WHAT YOU NEED TO DO: Every entry must be printed again exactly, with nothing left out.

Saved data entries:
-- Opening Marker --

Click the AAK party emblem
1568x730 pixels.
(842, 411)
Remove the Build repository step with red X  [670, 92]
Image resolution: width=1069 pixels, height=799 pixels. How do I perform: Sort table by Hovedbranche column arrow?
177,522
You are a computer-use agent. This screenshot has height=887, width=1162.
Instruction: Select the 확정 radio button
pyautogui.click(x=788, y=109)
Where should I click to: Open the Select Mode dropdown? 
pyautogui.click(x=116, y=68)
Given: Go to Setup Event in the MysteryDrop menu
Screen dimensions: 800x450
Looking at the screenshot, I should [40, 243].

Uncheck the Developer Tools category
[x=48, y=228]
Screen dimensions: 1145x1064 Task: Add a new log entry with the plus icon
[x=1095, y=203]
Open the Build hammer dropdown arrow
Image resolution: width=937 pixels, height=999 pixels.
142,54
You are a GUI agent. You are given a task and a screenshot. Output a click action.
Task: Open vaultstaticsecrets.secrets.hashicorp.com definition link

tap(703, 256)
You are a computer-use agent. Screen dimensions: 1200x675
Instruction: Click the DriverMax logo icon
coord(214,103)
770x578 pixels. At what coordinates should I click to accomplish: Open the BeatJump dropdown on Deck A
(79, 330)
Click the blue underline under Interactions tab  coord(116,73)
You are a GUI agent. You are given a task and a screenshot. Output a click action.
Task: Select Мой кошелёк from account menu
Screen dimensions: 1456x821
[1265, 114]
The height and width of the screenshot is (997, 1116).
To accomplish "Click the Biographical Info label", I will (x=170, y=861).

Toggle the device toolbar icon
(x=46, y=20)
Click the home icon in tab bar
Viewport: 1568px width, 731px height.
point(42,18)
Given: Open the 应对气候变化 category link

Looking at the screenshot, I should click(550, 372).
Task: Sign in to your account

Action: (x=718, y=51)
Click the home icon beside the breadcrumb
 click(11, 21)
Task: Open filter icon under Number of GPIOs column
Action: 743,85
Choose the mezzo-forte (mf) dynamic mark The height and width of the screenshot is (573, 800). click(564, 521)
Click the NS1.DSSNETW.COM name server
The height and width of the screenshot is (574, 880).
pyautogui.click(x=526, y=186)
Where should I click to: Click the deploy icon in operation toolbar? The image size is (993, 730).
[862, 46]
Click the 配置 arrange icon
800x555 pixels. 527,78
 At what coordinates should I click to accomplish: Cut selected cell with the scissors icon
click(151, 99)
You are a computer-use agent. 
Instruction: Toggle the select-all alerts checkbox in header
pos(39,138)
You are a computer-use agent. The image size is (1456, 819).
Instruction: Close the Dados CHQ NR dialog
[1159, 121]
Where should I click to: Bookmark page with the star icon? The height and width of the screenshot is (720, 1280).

-- Closing Marker --

SOLUTION:
Click the AAK party emblem
1568x730 pixels.
(842, 411)
Remove the Build repository step with red X  [670, 92]
Image resolution: width=1069 pixels, height=799 pixels. How do I perform: Sort table by Hovedbranche column arrow?
177,522
You are a computer-use agent. This screenshot has height=887, width=1162.
Instruction: Select the 확정 radio button
pyautogui.click(x=788, y=109)
Where should I click to: Open the Select Mode dropdown? 
pyautogui.click(x=116, y=68)
Given: Go to Setup Event in the MysteryDrop menu
Screen dimensions: 800x450
Looking at the screenshot, I should [40, 243].

Uncheck the Developer Tools category
[x=48, y=228]
Screen dimensions: 1145x1064 Task: Add a new log entry with the plus icon
[x=1095, y=203]
Open the Build hammer dropdown arrow
Image resolution: width=937 pixels, height=999 pixels.
142,54
You are a GUI agent. You are given a task and a screenshot. Output a click action.
Task: Open vaultstaticsecrets.secrets.hashicorp.com definition link

tap(703, 256)
You are a computer-use agent. Screen dimensions: 1200x675
Instruction: Click the DriverMax logo icon
coord(214,103)
770x578 pixels. At what coordinates should I click to accomplish: Open the BeatJump dropdown on Deck A
(79, 330)
Click the blue underline under Interactions tab  coord(116,73)
You are a GUI agent. You are given a task and a screenshot. Output a click action.
Task: Select Мой кошелёк from account menu
Screen dimensions: 1456x821
[1265, 114]
The height and width of the screenshot is (997, 1116).
To accomplish "Click the Biographical Info label", I will (x=170, y=861).

Toggle the device toolbar icon
(x=46, y=20)
Click the home icon in tab bar
Viewport: 1568px width, 731px height.
point(42,18)
Given: Open the 应对气候变化 category link

Looking at the screenshot, I should click(550, 372).
Task: Sign in to your account

Action: (x=718, y=51)
Click the home icon beside the breadcrumb
 click(11, 21)
Task: Open filter icon under Number of GPIOs column
Action: 743,85
Choose the mezzo-forte (mf) dynamic mark The height and width of the screenshot is (573, 800). click(564, 521)
Click the NS1.DSSNETW.COM name server
The height and width of the screenshot is (574, 880).
pyautogui.click(x=526, y=186)
Where should I click to: Click the deploy icon in operation toolbar? The image size is (993, 730).
[862, 46]
Click the 配置 arrange icon
800x555 pixels. 527,78
 At what coordinates should I click to accomplish: Cut selected cell with the scissors icon
click(151, 99)
You are a computer-use agent. 
Instruction: Toggle the select-all alerts checkbox in header
pos(39,138)
You are a computer-use agent. The image size is (1456, 819).
Instruction: Close the Dados CHQ NR dialog
[1159, 121]
Where should I click to: Bookmark page with the star icon? The height and width of the screenshot is (720, 1280).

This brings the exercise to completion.